Due to the extensive election fever that has gripped the nation and the sad loss of ugly Benda, many seem to have forgotten about that other bunch of thieving comedians across the English Channel (soon to be officially renamed the European Ditch because the Frogs and Krauts find the term English deeply offensive) who are hell bent on sabotaging the British economy by sending all of their deadbeats over here to take advantage of the benefits denied the indigenous inhabitants.
Several Europeans and two dyslexic Brits found Nigel Farage's remarks directed against EU President the late Herman Von Rumpuy rather distasteful. The poor man can't help how he looks or sounds; it's all in the genes so blame his parentage. Although a trip to any half decent hairdresser might go some way to changing his appearance because it truly needs urgent attention and that shouldn't cost very much, but it certainly could if he runs true to form and charges it to his open ended expense account.

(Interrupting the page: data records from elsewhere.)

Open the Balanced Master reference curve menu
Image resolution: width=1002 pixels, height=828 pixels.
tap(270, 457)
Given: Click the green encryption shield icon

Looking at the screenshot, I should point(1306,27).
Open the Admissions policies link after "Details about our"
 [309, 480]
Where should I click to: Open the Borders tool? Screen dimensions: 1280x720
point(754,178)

I watched and listened to one of his speeches on the net and was appalled by the ineptitude of the creature and suggest that he fires his scriptwriter immediately and demands a full refund. A half pissed rottweiler with a lousy command of English would be a much better bet and probably slightly more literate.
The ill fitting Butcher Blair type of the peg suit also leaves much to be desired and I won't mention his hideously garish ties. Thankfully his feet were not on show otherwise I might have thrown up before I switched off. A pair of size fifteen web toed feet crammed into patent leather shoes makes him look like an out of work scuba diver.

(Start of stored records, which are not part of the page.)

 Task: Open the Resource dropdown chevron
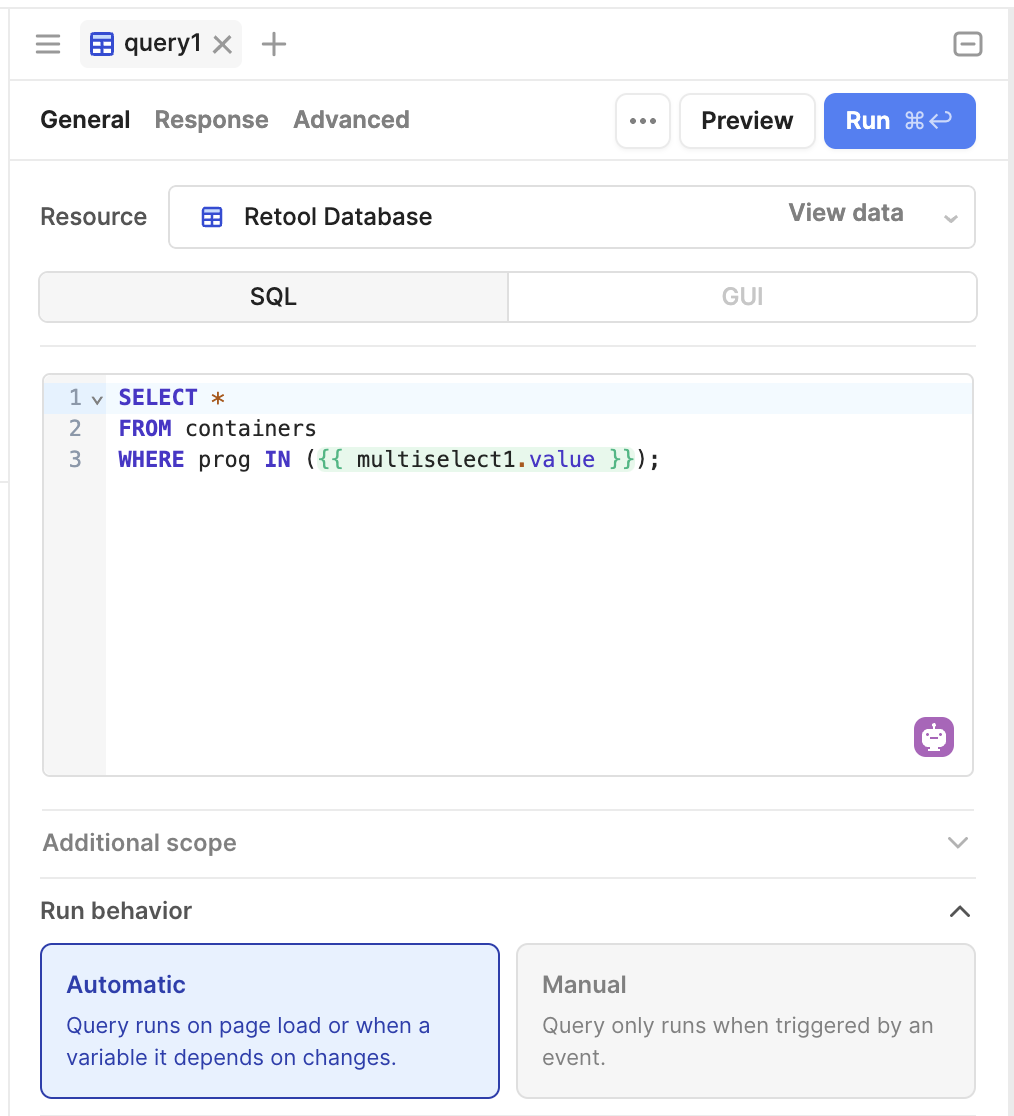click(x=951, y=219)
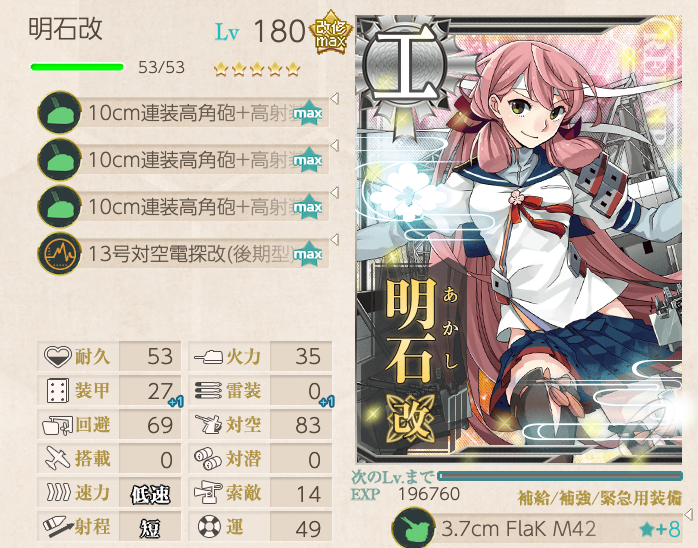Click the Type 13 air radar slot icon
Viewport: 698px width, 548px height.
coord(59,254)
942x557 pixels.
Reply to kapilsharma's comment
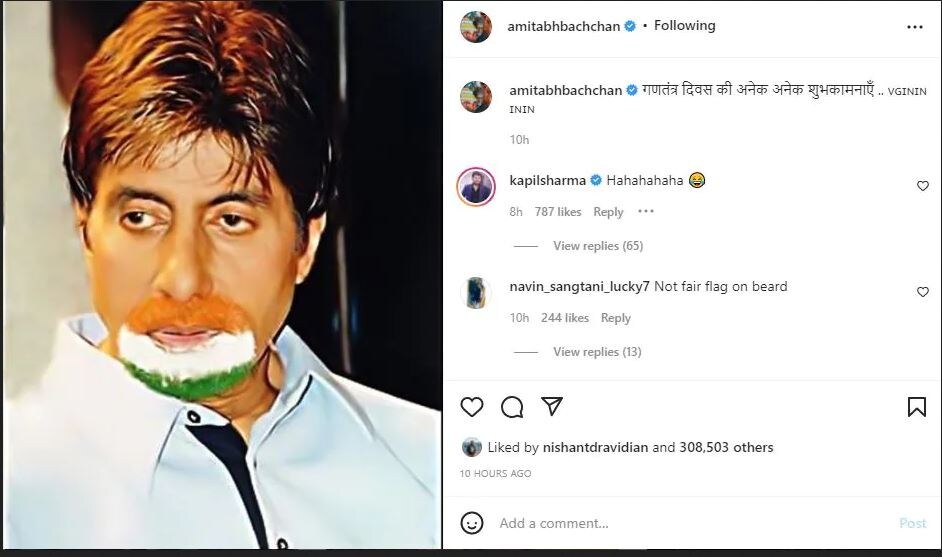pyautogui.click(x=608, y=212)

Jokes aside folks, he looks like a refugee from madame whatsernames waxworks... or his he still there on show handcuffed to the plinth with the dummy out on the loose?

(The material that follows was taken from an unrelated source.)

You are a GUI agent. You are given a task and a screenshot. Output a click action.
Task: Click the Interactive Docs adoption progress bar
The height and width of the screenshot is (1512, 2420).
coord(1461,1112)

A large brown paper bag with three holes cut in it would help improve his image. Need I say to be placed over the head when out in public?
Apparently he likes to be dominated and simply adores old fat thighs Merkel and he's been trying like hell to get a date with her. He almost went to pieces when shown a photo of her in her slinky black leather Madame Fuerher outfit complete with little black stick-on moustache, high heels and open crotch panties. He ran of to the nearest loo and floggged himself silly with her imaginary whip then took the rest of the week off to recover.
We all love to fantasize at times and also have our kinky side, but tend to be embarrassed and defensive if asked about it. Even the French president has his little quirks and masquerades as a normal person, wearing platform shoes when he's really a giant dwarf in disguise. One wonders why Carla puts up with having that awful sweaty little thing crawling over her luscious body all night long, especially when he refuses to take his shoes off.
One must feel heartily sorry for the poor old Pope who has had rather a lot of bad press lately regarding his personal handling of several deviant priests over the years. Never forget that he is only human and has yet to meet god even though he is his representative on earth. Even the mere glimpse of an erect phallic symbol is enough to send him into the depths of depression, whatever else such a sight does to him we may never know. Mind you he has spent a lifetime looking down on the unemployed so one must offer a little sympathy because the rather large sagging belly tends to spoil his view nowadays, so he can be excused the phobia. I hear he has engaged a nice new Polish dress designer to help alter his rather tarnished image because the old fashioned long white frocks are quite out of step with the modern world.
Maybe he'd look quite cute in a mini skirt with matching knickers because they are on the way back for the summer season. The rampant varicose veins can be easily touched up with a good quality pan stick make up and with his new image he may even be lucky enough to find a friend. They say he has finally found a way around the problem of randy priests sowing their wild oats in all the wrong places...by turning back the clock and reinstating the nunneries as in ancient times. The church will hopefully make a profit to supplement dwindling collections by opening the nunneries to the public, providing the local madames don't object because they also have to make a living. Only one question remains, how can you have small boys residing in a nunnery without compromising the whole project. Put big boys there instead.
Two Belgian scoutmasters stood pissing in the latrine when one of them rolled back his foreskin and out popped a Brussels sprout. "I do wish those young bounders wouldn't gulp their food down without chewing it," said he with a wry grin.